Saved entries
════════
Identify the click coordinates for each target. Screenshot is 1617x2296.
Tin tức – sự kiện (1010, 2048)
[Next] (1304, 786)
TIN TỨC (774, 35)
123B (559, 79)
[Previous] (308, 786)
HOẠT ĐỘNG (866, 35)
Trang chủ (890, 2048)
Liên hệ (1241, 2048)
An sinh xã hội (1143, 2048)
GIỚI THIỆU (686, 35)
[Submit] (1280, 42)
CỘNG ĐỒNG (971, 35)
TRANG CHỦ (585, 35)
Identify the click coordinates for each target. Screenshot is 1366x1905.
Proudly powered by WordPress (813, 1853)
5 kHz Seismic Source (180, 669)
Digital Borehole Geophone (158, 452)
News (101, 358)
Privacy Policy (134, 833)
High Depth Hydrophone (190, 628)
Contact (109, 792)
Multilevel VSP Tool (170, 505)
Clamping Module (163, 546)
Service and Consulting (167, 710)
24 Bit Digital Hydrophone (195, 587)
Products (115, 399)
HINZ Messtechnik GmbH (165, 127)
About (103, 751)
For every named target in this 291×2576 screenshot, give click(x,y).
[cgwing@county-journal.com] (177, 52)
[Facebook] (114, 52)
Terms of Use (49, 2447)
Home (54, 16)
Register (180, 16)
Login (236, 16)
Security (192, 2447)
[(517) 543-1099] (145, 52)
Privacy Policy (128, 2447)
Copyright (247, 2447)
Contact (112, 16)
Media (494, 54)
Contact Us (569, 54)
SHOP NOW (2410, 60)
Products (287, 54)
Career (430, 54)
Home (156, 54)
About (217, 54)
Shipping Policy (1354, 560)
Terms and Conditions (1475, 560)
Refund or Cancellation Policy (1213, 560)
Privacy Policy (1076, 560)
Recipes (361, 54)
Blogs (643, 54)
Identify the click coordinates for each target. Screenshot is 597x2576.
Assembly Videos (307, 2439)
════════
#### Problem requirements:
Return the data above in full, keeping each line exactly as it stands.

#### Exercise answer:
Identify the click coordinates for each target. Screenshot is 1617x2296.
Tin tức – sự kiện (1010, 2048)
[Next] (1304, 786)
TIN TỨC (774, 35)
123B (559, 79)
[Previous] (308, 786)
HOẠT ĐỘNG (866, 35)
Trang chủ (890, 2048)
Liên hệ (1241, 2048)
An sinh xã hội (1143, 2048)
GIỚI THIỆU (686, 35)
[Submit] (1280, 42)
CỘNG ĐỒNG (971, 35)
TRANG CHỦ (585, 35)
Identify the click coordinates for each target. Screenshot is 1366x1905.
Proudly powered by WordPress (813, 1853)
5 kHz Seismic Source (180, 669)
Digital Borehole Geophone (158, 452)
News (101, 358)
Privacy Policy (134, 833)
High Depth Hydrophone (190, 628)
Contact (109, 792)
Multilevel VSP Tool (170, 505)
Clamping Module (163, 546)
Service and Consulting (167, 710)
24 Bit Digital Hydrophone (195, 587)
Products (115, 399)
HINZ Messtechnik GmbH (165, 127)
About (103, 751)
For every named target in this 291×2576 screenshot, give click(x,y).
[cgwing@county-journal.com] (177, 52)
[Facebook] (114, 52)
Terms of Use (49, 2447)
Home (54, 16)
Register (180, 16)
Login (236, 16)
Security (192, 2447)
[(517) 543-1099] (145, 52)
Privacy Policy (128, 2447)
Copyright (247, 2447)
Contact (112, 16)
Media (494, 54)
Contact Us (569, 54)
SHOP NOW (2410, 60)
Products (287, 54)
Career (430, 54)
Home (156, 54)
About (217, 54)
Shipping Policy (1354, 560)
Terms and Conditions (1475, 560)
Refund or Cancellation Policy (1213, 560)
Privacy Policy (1076, 560)
Recipes (361, 54)
Blogs (643, 54)
Identify the click coordinates for each target. Screenshot is 597x2576.
Assembly Videos (307, 2439)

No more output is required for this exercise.